He waved his hand deprecatingly and muttered that it was nothing at all, what he had done, and that any fellow would have done it. She noticed that the hand he waved was covered with fresh abrasions, in the process of healing, and a glance at the other loose-hanging hand showed it to be in the same condition. Also, with quick, critical eye, she noted a scar on his cheek, another that peeped out from under the hair of the forehead, and a third that ran down and disappeared under the starched collar. She repressed a smile at sight of the red line that marked the chafe of the collar against the bronzed neck. He was evidently unused to stiff collars. Likewise her feminine eye took in the clothes he wore, the cheap and unaesthetic cut, the wrinkling of the coat across the shoulders, and the series of wrinkles in the sleeves that advertised bulging biceps muscles.

While he waved his hand and muttered that he had done nothing at all, he was obeying her behest by trying to get into a chair. He found time to admire the ease with which she sat down, then lurched toward a chair facing her, overwhelmed with consciousness of the awkward figure he was cutting. This was a new experience for him. All his life, up to then, he had been unaware of being either graceful or awkward. Such thoughts of self had never entered his mind. He sat down gingerly on the edge of the chair, greatly worried by his hands. They were in the way wherever he put them. Arthur was leaving the room, and Martin Eden followed his exit with longing eyes. He felt lost, alone there in the room with that pale spirit of a woman. There was no bar-keeper upon whom to call for drinks, no small boy to send around the corner for a can of beer and by means of that social fluid start the amenities of friendship flowing.
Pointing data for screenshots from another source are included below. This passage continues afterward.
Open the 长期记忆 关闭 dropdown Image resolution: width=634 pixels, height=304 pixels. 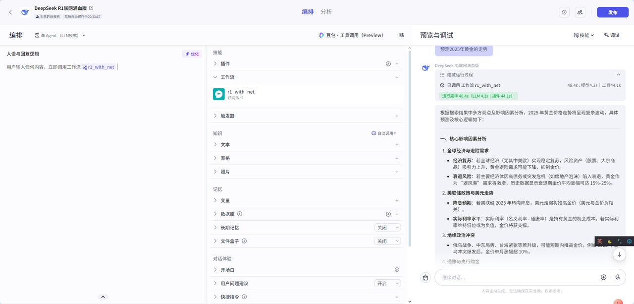click(387, 228)
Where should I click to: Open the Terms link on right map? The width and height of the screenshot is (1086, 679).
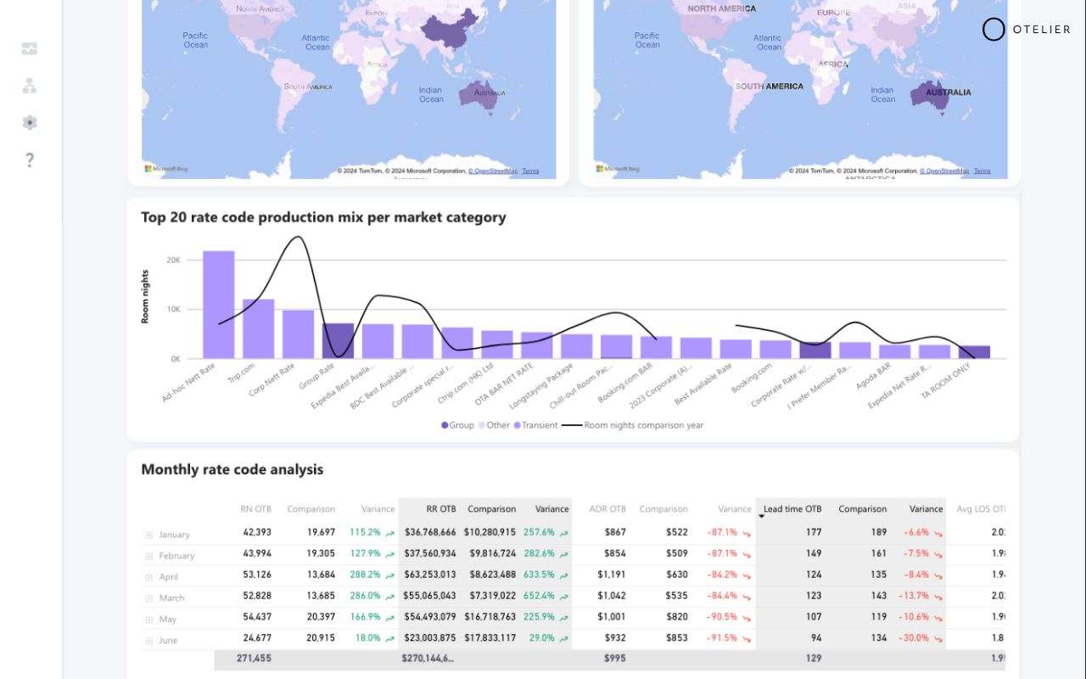[x=982, y=171]
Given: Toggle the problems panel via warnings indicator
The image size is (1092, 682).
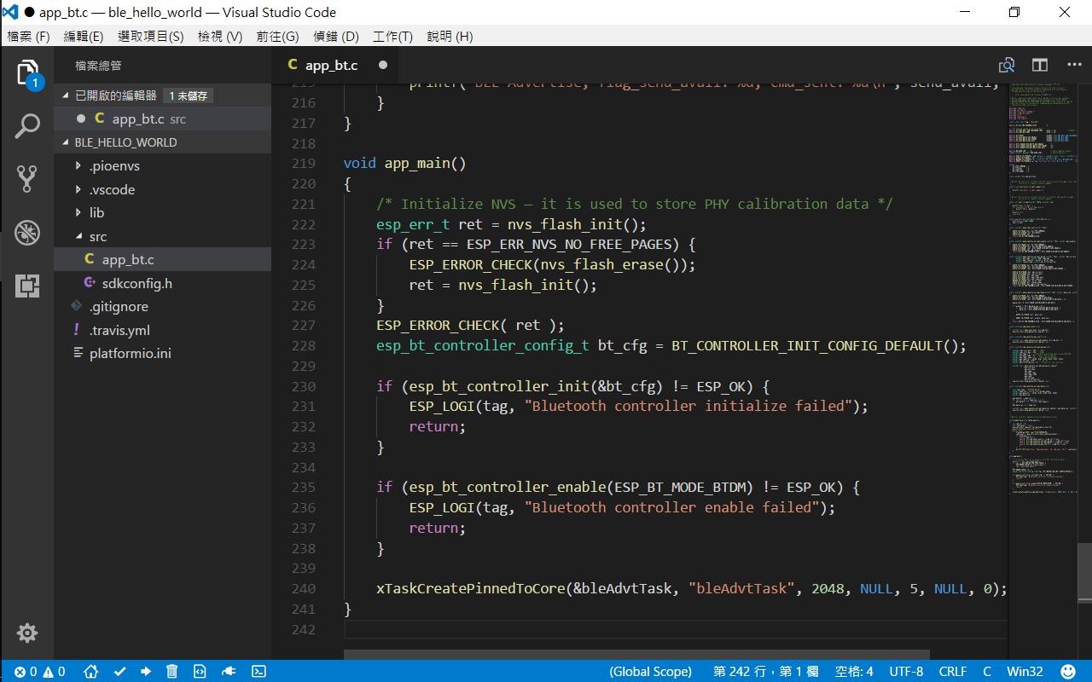Looking at the screenshot, I should (x=53, y=671).
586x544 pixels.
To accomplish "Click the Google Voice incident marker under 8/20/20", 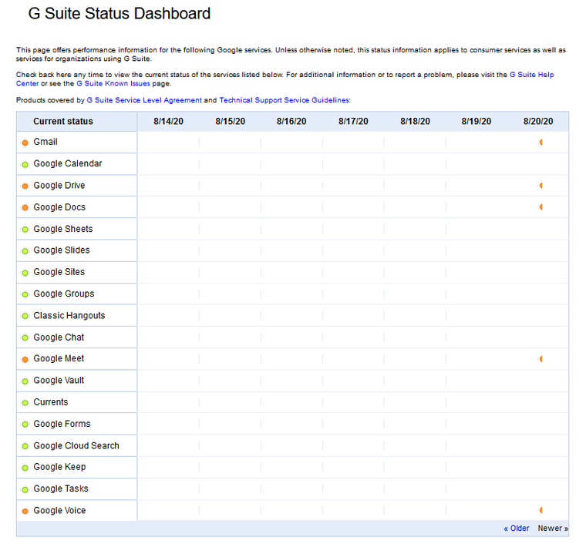I will click(541, 510).

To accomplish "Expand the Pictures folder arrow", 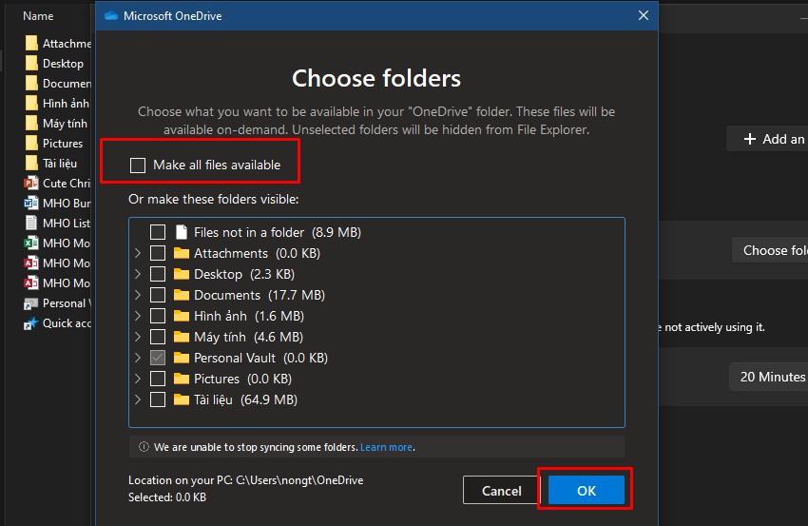I will [x=138, y=379].
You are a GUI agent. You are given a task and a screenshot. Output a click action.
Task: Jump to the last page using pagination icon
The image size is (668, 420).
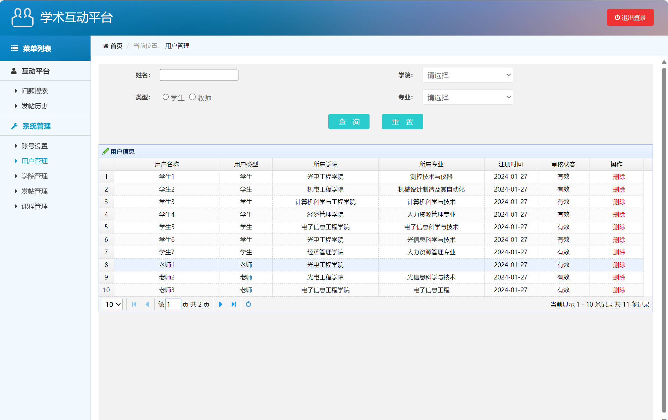(233, 304)
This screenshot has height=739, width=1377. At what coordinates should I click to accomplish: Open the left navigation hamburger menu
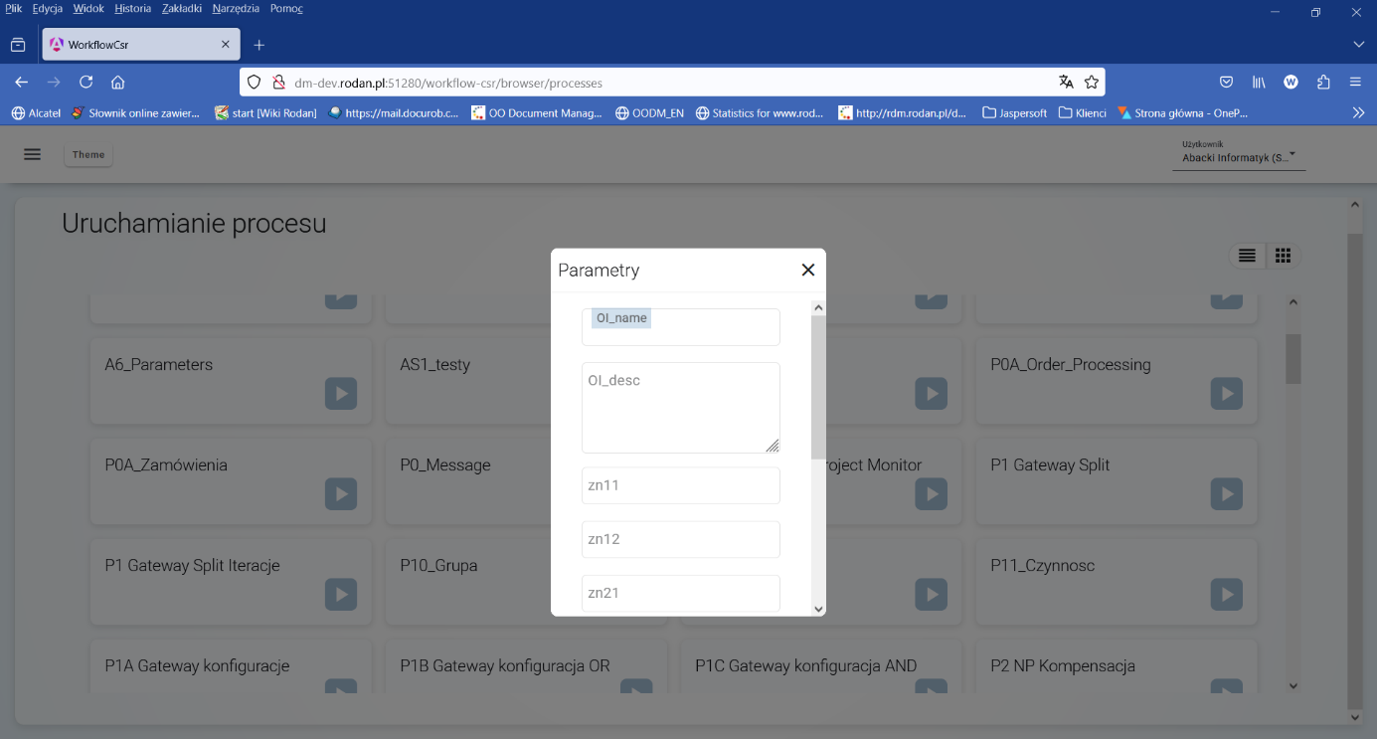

"You have such a scar on your neck, Mr. Eden," the girl was saying. "How did it happen? I am sure it must have been some adventure."

"A Mexican with a knife, miss," he answered, moistening his parched lips and clearing hip throat. "It was just a fight. After I got the knife away, he tried to bite off my nose."

Baldly as he had stated it, in his eyes was a rich vision of that hot, starry night at Salina Cruz, the white strip of beach, the lights of the sugar steamers in the harbor, the voices of the drunken sailors in the distance, the jostling stevedores, the flaming passion in the Mexican's face, the glint of the beast-eyes in the starlight, the sting of the steel in his neck, and the rush of blood, the crowd and the cries, the two bodies, his and the Mexican's, locked together, rolling over and over and tearing up the sand, and from away off somewhere the mellow tinkling of a guitar. Such was the picture, and he thrilled to the memory of it, wondering if the man could paint it who had painted the pilot- schooner on the wall. The white beach, the stars, and the lights of the sugar steamers would look great, he thought, and midway on the sand the dark group of figures that surrounded the fighters. The knife occupied a place in the picture, he decided, and would show well, with a sort of gleam, in the light of the stars. But of all this no hint had crept into his speech. "He tried to bite off my nose," he concluded.

"Oh," the girl said, in a faint, far voice, and he noticed the shock in her sensitive face.

He felt a shock himself, and a blush of embarrassment shone faintly on his sunburned cheeks, though to him it burned as hotly as when his cheeks had been exposed to the open furnace-door in the fire- room. Such sordid things as stabbing affrays were evidently not fit subjects for conversation with a lady. People in the books, in her walk of life, did not talk about such things - perhaps they did not know about them, either.

There was a brief pause in the conversation they were trying to get started. Then she asked tentatively about the scar on his cheek. Even as she asked, he realized that she was making an effort to talk his talk, and he resolved to get away from it and talk hers.

"It was just an accident," he said, putting his hand to his cheek. "One night, in a calm, with a heavy sea running, the main-boom-lift carried away, an' next the tackle. The lift was wire, an' it was threshin' around like a snake. The whole watch was tryin' to grab it, an' I rushed in an' got swatted."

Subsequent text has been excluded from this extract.